Tour of Facebook's $800M Gallatin data center construction highlights a rocky vista and plenty of room for growth

It’s only when you reach the summit of Mount Crushmore in a 4×4 utility vehicle that you can fully grasp the immense investment Facebook Inc. (Nasdaq: FB) is making in Gallatin, about 35 miles northeast of Nashville.

The man-made peak rises roughly 40 feet in the air, a heap of 1.1 million cubic yards of rock unearthed and piled high after blasting for Facebook’s $800 million data center now under construction. The aptly named mountain will vanish by the time construction is done, as machines grind it into gravel to be used elsewhere on the more-than-800-acre construction site.

Facebook officials and workers with DPR Construction showcased progress on their 982,000-square-foot data center during a July 8 media tour. Work is almost 25% complete, on pace to open in 2023 as scheduled.

Workers are making a building shaped like a capital H, which will be filled with servers storing data from some of Facebook’s 2.85 billion monthly active users, including on platforms Instagram, WhatsApp, Messenger and Oculus.

The scale of the work is hard to capture. Each leg of that “H” is as long as an aircraft carrier, or roughly four football fields. The project requires so much concrete that SRM Concrete, or Smyrna Ready Mix LLC, erected a concrete-making “batch plant” on the property.
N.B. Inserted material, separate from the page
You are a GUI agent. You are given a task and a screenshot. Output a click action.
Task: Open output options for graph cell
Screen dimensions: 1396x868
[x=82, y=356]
As if that isn’t enough, plans Facebook previously submitted to the city and the state outline future potential data centers elsewhere on the property. Such expansion would mirror what Facebook has done at other data center sites in Utah, Ohio, Oregon and elsewhere. Mount Crushmore sits on what used to be a 72-acre cornfield, and what could become another H-shaped data center, according to those plans and a couple of aerial maps displayed at the construction site.